Floralicious Plus is a bloom-stage hydroponic additive that combines kelp-derived plant hormones, humic and fulvic acid, fermentation metabolites, and concentrated plant aromatic esters. It is marketed at improving fruit flavor, aroma, flower size, and ripening. About 30 percent of growers report measurable benefit; 50 percent see no difference.
How much Floralicious Plus per gallon?
Start at 0.5 ml per gallon for the first two weeks of bloom, then climb to 1 ml per gallon if no reservoir issues develop. The maximum recommended dose is 1 ml per gallon — going higher increases bacterial risk significantly without proportional yield benefit.
When should I use Floralicious Plus?
Use only during the flowering and fruiting phase, starting the week flowers first set and stopping 2 weeks before harvest. Dosing during vegetative growth wastes the product because the plant hormones are bloom-targeted. Best results show up on long-cycle fruiting crops like tomatoes and full-season strawberries.
Is Floralicious Plus worth the price?
At $45 per quart it covers 50 to 100 home crop cycles, so per-crop cost is under $1. The real question is whether you are in the 30 percent of growers who see measurable benefit. For first-time hydroponic systems and leafy greens, skip it. For long-cycle fruiting crops in well-managed reservoirs, it is worth a 3-week test.
Can Floralicious Plus damage my reservoir?
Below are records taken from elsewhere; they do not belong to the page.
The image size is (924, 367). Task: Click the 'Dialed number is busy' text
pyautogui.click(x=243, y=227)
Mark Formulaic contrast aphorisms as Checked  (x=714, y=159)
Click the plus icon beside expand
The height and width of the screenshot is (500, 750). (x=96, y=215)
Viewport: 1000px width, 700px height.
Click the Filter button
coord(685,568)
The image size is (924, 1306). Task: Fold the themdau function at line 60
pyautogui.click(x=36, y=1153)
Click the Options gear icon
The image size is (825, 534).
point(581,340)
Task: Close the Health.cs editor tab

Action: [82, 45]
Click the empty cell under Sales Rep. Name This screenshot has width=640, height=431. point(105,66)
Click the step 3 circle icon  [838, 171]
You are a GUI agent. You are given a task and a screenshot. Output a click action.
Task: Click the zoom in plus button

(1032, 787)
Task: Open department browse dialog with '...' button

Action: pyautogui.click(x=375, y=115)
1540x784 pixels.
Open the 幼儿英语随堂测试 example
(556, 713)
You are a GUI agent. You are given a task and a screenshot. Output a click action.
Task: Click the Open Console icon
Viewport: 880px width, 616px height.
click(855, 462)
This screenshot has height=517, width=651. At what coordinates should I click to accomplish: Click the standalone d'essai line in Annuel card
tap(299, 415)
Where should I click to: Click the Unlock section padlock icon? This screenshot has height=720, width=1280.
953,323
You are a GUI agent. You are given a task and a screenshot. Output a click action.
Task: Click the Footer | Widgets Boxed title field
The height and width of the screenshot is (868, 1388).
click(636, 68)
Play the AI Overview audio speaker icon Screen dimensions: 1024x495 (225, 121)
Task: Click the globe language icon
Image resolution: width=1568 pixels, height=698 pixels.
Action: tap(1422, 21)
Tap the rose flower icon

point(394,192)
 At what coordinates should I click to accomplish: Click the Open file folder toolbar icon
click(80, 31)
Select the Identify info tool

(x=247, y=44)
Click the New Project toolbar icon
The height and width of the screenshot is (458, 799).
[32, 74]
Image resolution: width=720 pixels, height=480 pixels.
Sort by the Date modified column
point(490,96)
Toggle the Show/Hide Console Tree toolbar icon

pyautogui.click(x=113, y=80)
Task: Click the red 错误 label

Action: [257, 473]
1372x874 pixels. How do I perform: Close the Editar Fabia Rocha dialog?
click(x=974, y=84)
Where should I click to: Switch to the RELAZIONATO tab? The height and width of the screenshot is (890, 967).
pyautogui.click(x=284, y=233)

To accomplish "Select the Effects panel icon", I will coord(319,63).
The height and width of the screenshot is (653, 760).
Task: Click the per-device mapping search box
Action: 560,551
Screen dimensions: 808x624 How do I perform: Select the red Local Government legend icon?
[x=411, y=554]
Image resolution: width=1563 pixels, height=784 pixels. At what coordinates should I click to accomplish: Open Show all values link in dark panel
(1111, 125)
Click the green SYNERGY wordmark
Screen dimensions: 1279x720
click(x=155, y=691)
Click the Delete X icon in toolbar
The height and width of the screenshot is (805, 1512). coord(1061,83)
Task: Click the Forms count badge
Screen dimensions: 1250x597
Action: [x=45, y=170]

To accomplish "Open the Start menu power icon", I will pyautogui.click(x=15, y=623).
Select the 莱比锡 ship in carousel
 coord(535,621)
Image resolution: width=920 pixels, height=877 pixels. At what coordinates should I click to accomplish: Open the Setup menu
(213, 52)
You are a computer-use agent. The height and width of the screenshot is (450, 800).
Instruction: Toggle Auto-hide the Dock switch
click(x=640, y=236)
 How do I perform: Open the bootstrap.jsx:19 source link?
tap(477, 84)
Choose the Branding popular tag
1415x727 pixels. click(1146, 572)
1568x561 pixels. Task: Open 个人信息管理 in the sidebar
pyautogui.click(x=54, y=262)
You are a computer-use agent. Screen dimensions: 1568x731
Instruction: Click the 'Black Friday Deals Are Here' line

Yes if reservoir hygiene is poor. The organic content feeds bacterial growth, which can crash a poorly maintained reservoir within 1 to 2 weeks. Avoid Floralicious Plus in passive Kratky setups, in reservoirs without active aeration, or in setups where you skip reservoir changes for more than 10 days.
What can I use instead of Floralicious Plus?
Cheaper alternatives that target similar mechanisms include kelp extract supplements at $15 to $20 per quart, humic acid concentrates at $12 to $18 per quart, or DIY kelp tea brewed from dried kelp meal. None match the full Floralicious formulation but they cover the kelp-hormone benefit at lower cost.